## What to do
1: Rewrite the portion of the Revenge of the Ninja review starting with "Flinthart’s rating: 2" and going on through "the first place.", changing "Mutant" to "Misfit".
2: Extend the review of Revenge of the Ninja, picking up after its final sentence.

>> START Extract

Revenge of the Ninja (1983) — Second-rate martial arts

“Only a ninja can stop a ninja.”

Flinthart’s rating: 2 out of 5 matronly ninja mothers.

Flinthart’s review: When you’re a Mutant, you’re interested in the fringe stuff – the weird, edgy, off-centre kinda crazy films that either went wrong, or were just plain wrong from the outset. But if that’s your focus, sometimes it’s easy to forget exactly why your interest lies outside the mainstream. Sometimes it takes a trip back to mainstreamland to remember just what it was that drove you to the fringes in the first place.

Consider this film exactly such a trip.

Released in 1983, Revenge of the Ninja entered a space where big-budget summer blockbuster films weren’t yet the norm. Most films in release were still staid, stodgy, by-the-numbers bits of fluff that were, by and large, interchangeable as IKEA footstools and even less memorable. Cinema had been going almost a century by then, and Hollywood had been calling the shots for nearly seventy years. (Interesting historical note: film-making got started in New Jersey, but Tom Edison was a complete bar-steward about legal control of his technology. But apparently patent law of the day did not permit him to sue people in California.) The US film industry had become used to a passive, captive audience – people who would watch any old junk if it was on a screen and it had a Hollywood logo somewhere.

That’s how you get films like this. I mean, you’d think it would be a no-brainer to make a fast-paced, edgy action thriller about a feud between rival ninjas spilling over into… er… somewhere in America. (I think it’s meant to be California.) They even managed to put Sho Kusugi, a legit Japanese martial artist, front and centre. (The lead role in 1981’s Enter the Ninja went to that notable shinobi master Franco Nero.) Instead, what we get is a cringeworthy exercise in cheap genre-wallowing that doesn’t even deserve to be ranked with the ‘exploitation’ movements. (Ninja were big in the ’80s. Is Ninjasploitation even a thing? Who knows?)

>> END Extract
>> START Dataset extract

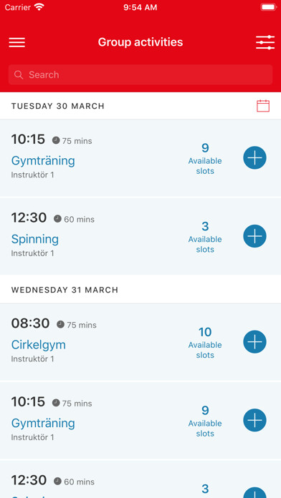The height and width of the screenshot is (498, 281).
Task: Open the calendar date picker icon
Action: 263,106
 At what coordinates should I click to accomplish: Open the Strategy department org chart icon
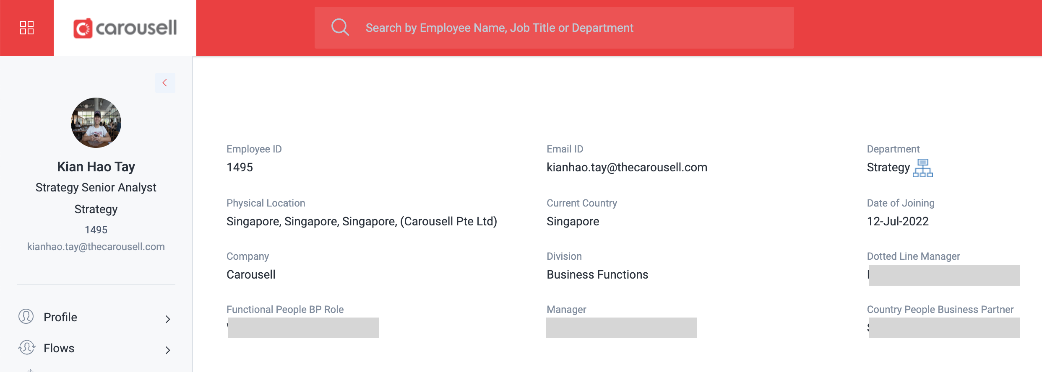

>> END Dataset extract

## Answer list
1:
Flinthart’s rating: 2 out of 5 matronly ninja mothers.

Flinthart’s review: When you’re a Misfit, you’re interested in the fringe stuff – the weird, edgy, off-centre kinda crazy films that either went wrong, or were just plain wrong from the outset. But if that’s your focus, sometimes it’s easy to forget exactly why your interest lies outside the mainstream. Sometimes it takes a trip back to mainstreamland to remember just what it was that drove you to the fringes in the first place.

2:
I’ll sum it up fast: The film opens with a gang of ‘ninja’ brutally slaughtering Cho Osaki’s family. Cho (Sho Kusugi) gets there a little late, so he only slaughters most of the ninja AFTER they’ve gone through his wife and young son (but inexplicably missed his mum)  – but fear not, because Wife has successfully tucked the baby under a shrub shortly before taking a ninja arrow to the chest, so there’s still one kid left.

Cho is distraught, and his Good Buddy Braden (Arthur Roberts) tells him to up stakes and flee to the USA where he’ll be safe from sudden random ninja attacks. Over protests from Mum (Grace Oshita) who owns the family ninja necklace, Cho goes for it. He heads to California (maybe?) and sets up a gallery importing expensive and beautiful Japanese dolls for sale.

The fool! Little does he know the entire attack was orchestrated by Braden, himself secretly a ninja. Braden just wanted Cho to establish the gallery so that it could be a front for Braden’s ninja heroin-smuggling business, because importing heroin from Japan in fragile dolls just makes all kinds of sense, doesn’t it?

Pretty soon, the local Mafia types led by Caifano (Mario Gallo) are welching on their debts to Braden, leading him to go all murder-ninja on them. Cho’s gallery, including Ninja Mum and his remaining son Kane (yeah Kane Kusugi) all get caught in the middle, as well as Cho’s maybe-love-interest Cathy (Ashley Ferrare), a classic ’80s blonde who seems to hate the idea of wearing pants. (She first appears in the top half of a maroon silk karate-gi, apparently for a lesson in martial arts.)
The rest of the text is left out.